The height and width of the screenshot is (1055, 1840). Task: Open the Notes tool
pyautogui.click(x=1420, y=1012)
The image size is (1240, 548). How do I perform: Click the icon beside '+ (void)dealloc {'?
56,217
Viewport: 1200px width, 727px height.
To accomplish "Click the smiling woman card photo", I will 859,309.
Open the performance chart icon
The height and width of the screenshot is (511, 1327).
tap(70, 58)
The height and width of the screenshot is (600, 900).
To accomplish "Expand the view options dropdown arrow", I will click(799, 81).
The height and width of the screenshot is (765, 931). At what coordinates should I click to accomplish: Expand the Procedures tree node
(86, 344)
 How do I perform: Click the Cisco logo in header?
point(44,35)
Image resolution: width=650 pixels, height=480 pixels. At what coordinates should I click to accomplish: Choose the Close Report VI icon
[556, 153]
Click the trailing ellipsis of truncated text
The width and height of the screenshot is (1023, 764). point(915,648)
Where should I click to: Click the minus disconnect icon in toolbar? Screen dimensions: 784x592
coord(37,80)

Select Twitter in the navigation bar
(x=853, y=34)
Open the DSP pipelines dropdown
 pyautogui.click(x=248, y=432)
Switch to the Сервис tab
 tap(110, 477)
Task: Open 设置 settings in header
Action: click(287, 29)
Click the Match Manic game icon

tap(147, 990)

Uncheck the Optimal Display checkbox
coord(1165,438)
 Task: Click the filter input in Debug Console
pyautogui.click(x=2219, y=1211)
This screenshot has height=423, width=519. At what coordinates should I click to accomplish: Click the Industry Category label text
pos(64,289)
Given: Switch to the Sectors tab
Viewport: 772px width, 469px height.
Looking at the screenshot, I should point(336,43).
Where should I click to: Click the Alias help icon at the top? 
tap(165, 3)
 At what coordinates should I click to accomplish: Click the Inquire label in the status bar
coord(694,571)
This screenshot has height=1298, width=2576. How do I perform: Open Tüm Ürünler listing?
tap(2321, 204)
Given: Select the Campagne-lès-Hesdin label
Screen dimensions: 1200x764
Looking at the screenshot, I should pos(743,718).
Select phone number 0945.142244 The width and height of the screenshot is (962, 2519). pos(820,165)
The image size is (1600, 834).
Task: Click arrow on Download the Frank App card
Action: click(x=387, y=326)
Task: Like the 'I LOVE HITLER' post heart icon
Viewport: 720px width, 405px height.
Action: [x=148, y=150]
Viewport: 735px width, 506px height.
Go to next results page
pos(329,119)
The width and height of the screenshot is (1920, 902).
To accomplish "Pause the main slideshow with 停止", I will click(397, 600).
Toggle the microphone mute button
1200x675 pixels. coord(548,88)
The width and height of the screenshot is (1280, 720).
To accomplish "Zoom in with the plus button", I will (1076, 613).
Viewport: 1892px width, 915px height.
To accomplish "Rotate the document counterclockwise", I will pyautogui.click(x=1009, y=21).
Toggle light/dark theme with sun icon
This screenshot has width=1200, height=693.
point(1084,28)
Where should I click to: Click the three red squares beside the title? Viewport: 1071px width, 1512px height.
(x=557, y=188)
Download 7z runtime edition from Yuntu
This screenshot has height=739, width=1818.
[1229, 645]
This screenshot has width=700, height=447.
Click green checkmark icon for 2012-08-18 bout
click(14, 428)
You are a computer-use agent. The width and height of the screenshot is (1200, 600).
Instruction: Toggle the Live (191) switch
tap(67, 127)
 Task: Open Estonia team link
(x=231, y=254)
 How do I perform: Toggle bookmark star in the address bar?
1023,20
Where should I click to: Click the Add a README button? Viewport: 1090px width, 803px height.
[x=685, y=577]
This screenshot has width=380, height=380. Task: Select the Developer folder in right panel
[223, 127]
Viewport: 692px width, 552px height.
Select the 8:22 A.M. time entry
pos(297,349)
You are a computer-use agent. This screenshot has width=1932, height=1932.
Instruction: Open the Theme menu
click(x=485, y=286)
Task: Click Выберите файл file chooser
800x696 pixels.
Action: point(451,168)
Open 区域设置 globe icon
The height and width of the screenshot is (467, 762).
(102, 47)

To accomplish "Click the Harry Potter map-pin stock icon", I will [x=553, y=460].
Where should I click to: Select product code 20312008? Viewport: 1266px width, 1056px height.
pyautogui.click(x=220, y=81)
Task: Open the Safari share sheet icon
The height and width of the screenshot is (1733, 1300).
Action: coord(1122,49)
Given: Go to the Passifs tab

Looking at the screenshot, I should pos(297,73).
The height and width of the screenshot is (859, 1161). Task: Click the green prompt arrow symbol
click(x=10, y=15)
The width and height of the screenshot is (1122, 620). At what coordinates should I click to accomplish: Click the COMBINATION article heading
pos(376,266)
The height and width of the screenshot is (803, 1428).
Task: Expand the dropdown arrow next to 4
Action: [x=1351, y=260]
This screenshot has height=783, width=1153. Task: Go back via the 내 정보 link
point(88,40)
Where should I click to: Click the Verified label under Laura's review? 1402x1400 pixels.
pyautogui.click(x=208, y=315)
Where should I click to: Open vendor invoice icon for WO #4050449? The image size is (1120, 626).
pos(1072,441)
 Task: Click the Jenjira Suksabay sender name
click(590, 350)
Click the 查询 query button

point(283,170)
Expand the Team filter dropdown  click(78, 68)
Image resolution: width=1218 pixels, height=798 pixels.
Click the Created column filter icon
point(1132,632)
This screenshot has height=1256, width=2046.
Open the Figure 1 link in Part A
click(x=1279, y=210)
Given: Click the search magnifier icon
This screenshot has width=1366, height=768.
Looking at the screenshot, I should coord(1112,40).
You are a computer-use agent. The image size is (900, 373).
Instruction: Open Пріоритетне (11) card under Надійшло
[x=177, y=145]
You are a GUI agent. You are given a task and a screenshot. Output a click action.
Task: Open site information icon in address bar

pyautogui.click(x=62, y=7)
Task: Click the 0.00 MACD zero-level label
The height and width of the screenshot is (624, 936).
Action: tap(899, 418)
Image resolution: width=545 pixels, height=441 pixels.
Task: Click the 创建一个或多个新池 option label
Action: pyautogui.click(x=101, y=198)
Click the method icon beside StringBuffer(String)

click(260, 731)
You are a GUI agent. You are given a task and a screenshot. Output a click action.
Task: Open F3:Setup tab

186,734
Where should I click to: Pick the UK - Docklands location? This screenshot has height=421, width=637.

Problem statement:
Returned text must match every record word for word.

Your solution:
The height and width of the screenshot is (1055, 1840). Task: Open the Notes tool
pyautogui.click(x=1420, y=1012)
The image size is (1240, 548). How do I perform: Click the icon beside '+ (void)dealloc {'?
56,217
Viewport: 1200px width, 727px height.
To accomplish "Click the smiling woman card photo", I will 859,309.
Open the performance chart icon
The height and width of the screenshot is (511, 1327).
tap(70, 58)
The height and width of the screenshot is (600, 900).
To accomplish "Expand the view options dropdown arrow", I will click(799, 81).
The height and width of the screenshot is (765, 931). At what coordinates should I click to accomplish: Expand the Procedures tree node
(86, 344)
 How do I perform: Click the Cisco logo in header?
point(44,35)
Image resolution: width=650 pixels, height=480 pixels. At what coordinates should I click to accomplish: Choose the Close Report VI icon
[556, 153]
Click the trailing ellipsis of truncated text
The width and height of the screenshot is (1023, 764). point(915,648)
Where should I click to: Click the minus disconnect icon in toolbar? Screen dimensions: 784x592
coord(37,80)

Select Twitter in the navigation bar
(x=853, y=34)
Open the DSP pipelines dropdown
 pyautogui.click(x=248, y=432)
Switch to the Сервис tab
 tap(110, 477)
Task: Open 设置 settings in header
Action: click(287, 29)
Click the Match Manic game icon

tap(147, 990)

Uncheck the Optimal Display checkbox
coord(1165,438)
 Task: Click the filter input in Debug Console
pyautogui.click(x=2219, y=1211)
This screenshot has height=423, width=519. At what coordinates should I click to accomplish: Click the Industry Category label text
pos(64,289)
Given: Switch to the Sectors tab
Viewport: 772px width, 469px height.
Looking at the screenshot, I should point(336,43).
Where should I click to: Click the Alias help icon at the top? 
tap(165, 3)
 At what coordinates should I click to accomplish: Click the Inquire label in the status bar
coord(694,571)
This screenshot has height=1298, width=2576. How do I perform: Open Tüm Ürünler listing?
tap(2321, 204)
Given: Select the Campagne-lès-Hesdin label
Screen dimensions: 1200x764
Looking at the screenshot, I should pos(743,718).
Select phone number 0945.142244 The width and height of the screenshot is (962, 2519). pos(820,165)
The image size is (1600, 834).
Task: Click arrow on Download the Frank App card
Action: click(x=387, y=326)
Task: Like the 'I LOVE HITLER' post heart icon
Viewport: 720px width, 405px height.
Action: [x=148, y=150]
Viewport: 735px width, 506px height.
Go to next results page
pos(329,119)
The width and height of the screenshot is (1920, 902).
To accomplish "Pause the main slideshow with 停止", I will click(397, 600).
Toggle the microphone mute button
1200x675 pixels. coord(548,88)
The width and height of the screenshot is (1280, 720).
To accomplish "Zoom in with the plus button", I will (1076, 613).
Viewport: 1892px width, 915px height.
To accomplish "Rotate the document counterclockwise", I will pyautogui.click(x=1009, y=21).
Toggle light/dark theme with sun icon
This screenshot has width=1200, height=693.
point(1084,28)
Where should I click to: Click the three red squares beside the title? Viewport: 1071px width, 1512px height.
(x=557, y=188)
Download 7z runtime edition from Yuntu
This screenshot has height=739, width=1818.
[1229, 645]
This screenshot has width=700, height=447.
Click green checkmark icon for 2012-08-18 bout
click(14, 428)
You are a computer-use agent. The width and height of the screenshot is (1200, 600).
Instruction: Toggle the Live (191) switch
tap(67, 127)
 Task: Open Estonia team link
(x=231, y=254)
 How do I perform: Toggle bookmark star in the address bar?
1023,20
Where should I click to: Click the Add a README button? Viewport: 1090px width, 803px height.
[x=685, y=577]
This screenshot has width=380, height=380. Task: Select the Developer folder in right panel
[223, 127]
Viewport: 692px width, 552px height.
Select the 8:22 A.M. time entry
pos(297,349)
You are a computer-use agent. This screenshot has width=1932, height=1932.
Instruction: Open the Theme menu
click(x=485, y=286)
Task: Click Выберите файл file chooser
800x696 pixels.
Action: point(451,168)
Open 区域设置 globe icon
The height and width of the screenshot is (467, 762).
(102, 47)

To accomplish "Click the Harry Potter map-pin stock icon", I will [x=553, y=460].
Where should I click to: Select product code 20312008? Viewport: 1266px width, 1056px height.
pyautogui.click(x=220, y=81)
Task: Open the Safari share sheet icon
The height and width of the screenshot is (1733, 1300).
Action: coord(1122,49)
Given: Go to the Passifs tab

Looking at the screenshot, I should pos(297,73).
The height and width of the screenshot is (859, 1161). Task: Click the green prompt arrow symbol
click(x=10, y=15)
The width and height of the screenshot is (1122, 620). At what coordinates should I click to accomplish: Click the COMBINATION article heading
pos(376,266)
The height and width of the screenshot is (803, 1428).
Task: Expand the dropdown arrow next to 4
Action: [x=1351, y=260]
This screenshot has height=783, width=1153. Task: Go back via the 내 정보 link
point(88,40)
Where should I click to: Click the Verified label under Laura's review? 1402x1400 pixels.
pyautogui.click(x=208, y=315)
Where should I click to: Open vendor invoice icon for WO #4050449? The image size is (1120, 626).
pos(1072,441)
 Task: Click the Jenjira Suksabay sender name
click(590, 350)
Click the 查询 query button

point(283,170)
Expand the Team filter dropdown  click(78, 68)
Image resolution: width=1218 pixels, height=798 pixels.
Click the Created column filter icon
point(1132,632)
This screenshot has height=1256, width=2046.
Open the Figure 1 link in Part A
click(x=1279, y=210)
Given: Click the search magnifier icon
This screenshot has width=1366, height=768.
Looking at the screenshot, I should coord(1112,40).
You are a computer-use agent. The image size is (900, 373).
Instruction: Open Пріоритетне (11) card under Надійшло
[x=177, y=145]
You are a GUI agent. You are given a task and a screenshot. Output a click action.
Task: Open site information icon in address bar

pyautogui.click(x=62, y=7)
Task: Click the 0.00 MACD zero-level label
The height and width of the screenshot is (624, 936).
Action: tap(899, 418)
Image resolution: width=545 pixels, height=441 pixels.
Task: Click the 创建一个或多个新池 option label
Action: pyautogui.click(x=101, y=198)
Click the method icon beside StringBuffer(String)

click(260, 731)
You are a GUI agent. You are given a task and a screenshot. Output a click action.
Task: Open F3:Setup tab

186,734
Where should I click to: Pick the UK - Docklands location? This screenshot has height=421, width=637.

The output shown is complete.